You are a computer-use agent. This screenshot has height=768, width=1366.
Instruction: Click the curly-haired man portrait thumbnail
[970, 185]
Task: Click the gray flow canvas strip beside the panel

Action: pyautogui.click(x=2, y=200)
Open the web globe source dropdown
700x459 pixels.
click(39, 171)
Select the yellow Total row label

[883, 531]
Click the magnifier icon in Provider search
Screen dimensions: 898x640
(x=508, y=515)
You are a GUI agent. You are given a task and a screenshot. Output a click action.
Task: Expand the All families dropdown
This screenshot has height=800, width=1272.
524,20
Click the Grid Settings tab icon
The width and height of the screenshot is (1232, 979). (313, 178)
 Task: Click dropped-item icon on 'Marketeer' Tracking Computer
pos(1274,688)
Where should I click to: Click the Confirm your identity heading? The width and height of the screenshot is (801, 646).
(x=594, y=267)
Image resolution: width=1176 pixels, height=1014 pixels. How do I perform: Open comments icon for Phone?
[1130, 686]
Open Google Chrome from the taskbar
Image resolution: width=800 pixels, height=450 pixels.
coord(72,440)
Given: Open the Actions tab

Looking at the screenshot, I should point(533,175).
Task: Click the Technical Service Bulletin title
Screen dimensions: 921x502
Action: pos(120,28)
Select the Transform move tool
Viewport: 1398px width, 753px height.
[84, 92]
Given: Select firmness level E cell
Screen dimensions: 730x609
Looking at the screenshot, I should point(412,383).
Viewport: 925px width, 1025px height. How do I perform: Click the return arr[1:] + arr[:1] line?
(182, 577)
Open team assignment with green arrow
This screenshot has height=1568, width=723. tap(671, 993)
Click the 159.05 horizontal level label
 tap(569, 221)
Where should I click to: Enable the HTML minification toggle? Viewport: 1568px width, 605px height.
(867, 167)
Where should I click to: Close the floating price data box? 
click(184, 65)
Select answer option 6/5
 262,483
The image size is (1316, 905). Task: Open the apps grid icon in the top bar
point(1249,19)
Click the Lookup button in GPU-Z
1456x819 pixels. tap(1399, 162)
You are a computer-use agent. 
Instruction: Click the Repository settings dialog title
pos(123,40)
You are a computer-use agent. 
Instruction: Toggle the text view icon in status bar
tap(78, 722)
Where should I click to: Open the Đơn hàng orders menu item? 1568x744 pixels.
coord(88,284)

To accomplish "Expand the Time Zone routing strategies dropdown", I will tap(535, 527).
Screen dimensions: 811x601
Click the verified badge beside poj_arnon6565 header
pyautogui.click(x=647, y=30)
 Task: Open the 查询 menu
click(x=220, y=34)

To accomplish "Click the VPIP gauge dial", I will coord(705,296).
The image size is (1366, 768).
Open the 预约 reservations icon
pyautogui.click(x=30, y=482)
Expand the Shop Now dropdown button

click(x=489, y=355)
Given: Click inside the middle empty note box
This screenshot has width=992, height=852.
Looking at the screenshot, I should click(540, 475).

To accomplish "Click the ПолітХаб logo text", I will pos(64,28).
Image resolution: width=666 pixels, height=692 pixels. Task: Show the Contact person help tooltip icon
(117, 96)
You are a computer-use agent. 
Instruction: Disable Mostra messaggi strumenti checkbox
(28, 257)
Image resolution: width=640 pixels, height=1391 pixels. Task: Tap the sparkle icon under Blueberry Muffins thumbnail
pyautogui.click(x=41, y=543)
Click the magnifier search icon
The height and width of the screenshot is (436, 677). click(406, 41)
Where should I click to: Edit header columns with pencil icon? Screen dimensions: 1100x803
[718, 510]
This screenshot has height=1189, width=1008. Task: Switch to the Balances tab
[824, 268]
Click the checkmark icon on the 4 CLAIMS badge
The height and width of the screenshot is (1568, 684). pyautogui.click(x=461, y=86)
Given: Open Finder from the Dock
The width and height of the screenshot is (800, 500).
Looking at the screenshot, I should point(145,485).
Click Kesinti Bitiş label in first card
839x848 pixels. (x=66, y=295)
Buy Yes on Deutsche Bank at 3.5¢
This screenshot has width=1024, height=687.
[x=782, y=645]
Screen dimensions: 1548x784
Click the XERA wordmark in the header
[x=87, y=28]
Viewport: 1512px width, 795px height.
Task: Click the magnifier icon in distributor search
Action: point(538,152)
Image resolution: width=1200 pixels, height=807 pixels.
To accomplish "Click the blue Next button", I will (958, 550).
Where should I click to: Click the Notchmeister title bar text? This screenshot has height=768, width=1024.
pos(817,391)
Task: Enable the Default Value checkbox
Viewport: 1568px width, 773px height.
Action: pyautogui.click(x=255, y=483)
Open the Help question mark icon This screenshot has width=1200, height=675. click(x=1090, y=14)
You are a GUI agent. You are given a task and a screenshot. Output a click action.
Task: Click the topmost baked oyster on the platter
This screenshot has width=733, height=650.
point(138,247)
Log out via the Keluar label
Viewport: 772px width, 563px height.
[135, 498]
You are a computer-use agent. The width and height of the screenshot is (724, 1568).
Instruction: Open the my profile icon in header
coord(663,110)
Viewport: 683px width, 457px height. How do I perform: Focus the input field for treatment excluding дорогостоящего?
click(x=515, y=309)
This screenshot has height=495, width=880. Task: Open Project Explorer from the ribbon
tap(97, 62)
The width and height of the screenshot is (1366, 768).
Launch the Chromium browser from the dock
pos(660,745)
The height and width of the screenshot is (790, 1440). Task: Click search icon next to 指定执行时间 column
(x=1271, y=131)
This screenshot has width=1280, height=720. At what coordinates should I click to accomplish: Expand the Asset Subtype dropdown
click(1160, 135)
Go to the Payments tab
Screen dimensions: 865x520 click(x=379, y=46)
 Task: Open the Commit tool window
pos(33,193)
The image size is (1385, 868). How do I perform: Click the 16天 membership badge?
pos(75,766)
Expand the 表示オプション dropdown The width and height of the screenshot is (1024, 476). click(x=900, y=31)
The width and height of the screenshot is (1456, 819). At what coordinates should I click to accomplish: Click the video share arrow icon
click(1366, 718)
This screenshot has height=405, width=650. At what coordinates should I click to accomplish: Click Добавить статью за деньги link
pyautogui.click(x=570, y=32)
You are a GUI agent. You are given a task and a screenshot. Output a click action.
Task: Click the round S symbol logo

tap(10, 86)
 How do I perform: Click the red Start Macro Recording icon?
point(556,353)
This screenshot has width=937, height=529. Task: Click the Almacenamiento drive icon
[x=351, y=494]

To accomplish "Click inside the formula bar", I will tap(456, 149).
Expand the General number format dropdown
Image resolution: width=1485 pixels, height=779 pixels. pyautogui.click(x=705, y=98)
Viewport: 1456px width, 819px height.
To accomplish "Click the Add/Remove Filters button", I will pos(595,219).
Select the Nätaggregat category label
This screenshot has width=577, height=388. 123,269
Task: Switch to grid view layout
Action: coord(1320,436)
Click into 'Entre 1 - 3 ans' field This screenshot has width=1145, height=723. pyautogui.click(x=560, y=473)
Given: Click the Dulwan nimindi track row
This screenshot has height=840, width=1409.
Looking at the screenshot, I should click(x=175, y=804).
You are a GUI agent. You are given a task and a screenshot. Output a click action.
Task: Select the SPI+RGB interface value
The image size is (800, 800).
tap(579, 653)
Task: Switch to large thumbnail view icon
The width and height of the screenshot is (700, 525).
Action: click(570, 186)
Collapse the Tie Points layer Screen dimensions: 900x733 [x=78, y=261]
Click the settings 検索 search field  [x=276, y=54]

Gestellte Aufgabe: Schreib sämtliche Datensätze oben Zeile für Zeile unverändert ab.

Lösung der Aufgabe:
You are a computer-use agent. This screenshot has height=768, width=1366.
Instruction: Click the curly-haired man portrait thumbnail
[970, 185]
Task: Click the gray flow canvas strip beside the panel

Action: pyautogui.click(x=2, y=200)
Open the web globe source dropdown
700x459 pixels.
click(39, 171)
Select the yellow Total row label

[883, 531]
Click the magnifier icon in Provider search
Screen dimensions: 898x640
(x=508, y=515)
You are a GUI agent. You are given a task and a screenshot. Output a click action.
Task: Expand the All families dropdown
This screenshot has height=800, width=1272.
524,20
Click the Grid Settings tab icon
The width and height of the screenshot is (1232, 979). (313, 178)
 Task: Click dropped-item icon on 'Marketeer' Tracking Computer
pos(1274,688)
Where should I click to: Click the Confirm your identity heading? The width and height of the screenshot is (801, 646).
(x=594, y=267)
Image resolution: width=1176 pixels, height=1014 pixels. How do I perform: Open comments icon for Phone?
[1130, 686]
Open Google Chrome from the taskbar
Image resolution: width=800 pixels, height=450 pixels.
coord(72,440)
Given: Open the Actions tab

Looking at the screenshot, I should point(533,175).
Task: Click the Technical Service Bulletin title
Screen dimensions: 921x502
Action: pos(120,28)
Select the Transform move tool
Viewport: 1398px width, 753px height.
[84, 92]
Given: Select firmness level E cell
Screen dimensions: 730x609
Looking at the screenshot, I should point(412,383).
Viewport: 925px width, 1025px height. How do I perform: Click the return arr[1:] + arr[:1] line?
(182, 577)
Open team assignment with green arrow
This screenshot has height=1568, width=723. tap(671, 993)
Click the 159.05 horizontal level label
 tap(569, 221)
Where should I click to: Enable the HTML minification toggle? Viewport: 1568px width, 605px height.
(867, 167)
Where should I click to: Close the floating price data box? 
click(184, 65)
Select answer option 6/5
 262,483
The image size is (1316, 905). Task: Open the apps grid icon in the top bar
point(1249,19)
Click the Lookup button in GPU-Z
1456x819 pixels. tap(1399, 162)
You are a computer-use agent. 
Instruction: Click the Repository settings dialog title
pos(123,40)
You are a computer-use agent. 
Instruction: Toggle the text view icon in status bar
tap(78, 722)
Where should I click to: Open the Đơn hàng orders menu item? 1568x744 pixels.
coord(88,284)

To accomplish "Expand the Time Zone routing strategies dropdown", I will tap(535, 527).
Screen dimensions: 811x601
Click the verified badge beside poj_arnon6565 header
pyautogui.click(x=647, y=30)
 Task: Open the 查询 menu
click(x=220, y=34)

To accomplish "Click the VPIP gauge dial", I will coord(705,296).
The image size is (1366, 768).
Open the 预约 reservations icon
pyautogui.click(x=30, y=482)
Expand the Shop Now dropdown button

click(x=489, y=355)
Given: Click inside the middle empty note box
This screenshot has width=992, height=852.
Looking at the screenshot, I should click(540, 475).

To accomplish "Click the ПолітХаб logo text", I will pos(64,28).
Image resolution: width=666 pixels, height=692 pixels. Task: Show the Contact person help tooltip icon
(117, 96)
You are a computer-use agent. 
Instruction: Disable Mostra messaggi strumenti checkbox
(28, 257)
Image resolution: width=640 pixels, height=1391 pixels. Task: Tap the sparkle icon under Blueberry Muffins thumbnail
pyautogui.click(x=41, y=543)
Click the magnifier search icon
The height and width of the screenshot is (436, 677). click(406, 41)
Where should I click to: Edit header columns with pencil icon? Screen dimensions: 1100x803
[718, 510]
This screenshot has height=1189, width=1008. Task: Switch to the Balances tab
[824, 268]
Click the checkmark icon on the 4 CLAIMS badge
The height and width of the screenshot is (1568, 684). pyautogui.click(x=461, y=86)
Given: Open Finder from the Dock
The width and height of the screenshot is (800, 500).
Looking at the screenshot, I should point(145,485).
Click Kesinti Bitiş label in first card
839x848 pixels. (x=66, y=295)
Buy Yes on Deutsche Bank at 3.5¢
This screenshot has width=1024, height=687.
[x=782, y=645]
Screen dimensions: 1548x784
Click the XERA wordmark in the header
[x=87, y=28]
Viewport: 1512px width, 795px height.
Task: Click the magnifier icon in distributor search
Action: point(538,152)
Image resolution: width=1200 pixels, height=807 pixels.
To accomplish "Click the blue Next button", I will (958, 550).
Where should I click to: Click the Notchmeister title bar text? This screenshot has height=768, width=1024.
pos(817,391)
Task: Enable the Default Value checkbox
Viewport: 1568px width, 773px height.
Action: pyautogui.click(x=255, y=483)
Open the Help question mark icon This screenshot has width=1200, height=675. click(x=1090, y=14)
You are a GUI agent. You are given a task and a screenshot. Output a click action.
Task: Click the topmost baked oyster on the platter
This screenshot has width=733, height=650.
point(138,247)
Log out via the Keluar label
Viewport: 772px width, 563px height.
[135, 498]
You are a computer-use agent. The width and height of the screenshot is (724, 1568).
Instruction: Open the my profile icon in header
coord(663,110)
Viewport: 683px width, 457px height. How do I perform: Focus the input field for treatment excluding дорогостоящего?
click(x=515, y=309)
This screenshot has height=495, width=880. Task: Open Project Explorer from the ribbon
tap(97, 62)
The width and height of the screenshot is (1366, 768).
Launch the Chromium browser from the dock
pos(660,745)
The height and width of the screenshot is (790, 1440). Task: Click search icon next to 指定执行时间 column
(x=1271, y=131)
This screenshot has width=1280, height=720. At what coordinates should I click to accomplish: Expand the Asset Subtype dropdown
click(1160, 135)
Go to the Payments tab
Screen dimensions: 865x520 click(x=379, y=46)
 Task: Open the Commit tool window
pos(33,193)
The image size is (1385, 868). How do I perform: Click the 16天 membership badge?
pos(75,766)
Expand the 表示オプション dropdown The width and height of the screenshot is (1024, 476). click(x=900, y=31)
The width and height of the screenshot is (1456, 819). At what coordinates should I click to accomplish: Click the video share arrow icon
click(1366, 718)
This screenshot has height=405, width=650. At what coordinates should I click to accomplish: Click Добавить статью за деньги link
pyautogui.click(x=570, y=32)
You are a GUI agent. You are given a task and a screenshot. Output a click action.
Task: Click the round S symbol logo

tap(10, 86)
 How do I perform: Click the red Start Macro Recording icon?
point(556,353)
This screenshot has width=937, height=529. Task: Click the Almacenamiento drive icon
[x=351, y=494]

To accomplish "Click inside the formula bar", I will tap(456, 149).
Expand the General number format dropdown
Image resolution: width=1485 pixels, height=779 pixels. pyautogui.click(x=705, y=98)
Viewport: 1456px width, 819px height.
To accomplish "Click the Add/Remove Filters button", I will pos(595,219).
Select the Nätaggregat category label
This screenshot has width=577, height=388. 123,269
Task: Switch to grid view layout
Action: coord(1320,436)
Click into 'Entre 1 - 3 ans' field This screenshot has width=1145, height=723. pyautogui.click(x=560, y=473)
Given: Click the Dulwan nimindi track row
This screenshot has height=840, width=1409.
Looking at the screenshot, I should click(x=175, y=804).
You are a GUI agent. You are given a task and a screenshot. Output a click action.
Task: Select the SPI+RGB interface value
The image size is (800, 800).
tap(579, 653)
Task: Switch to large thumbnail view icon
The width and height of the screenshot is (700, 525).
Action: click(570, 186)
Collapse the Tie Points layer Screen dimensions: 900x733 [x=78, y=261]
Click the settings 検索 search field  [x=276, y=54]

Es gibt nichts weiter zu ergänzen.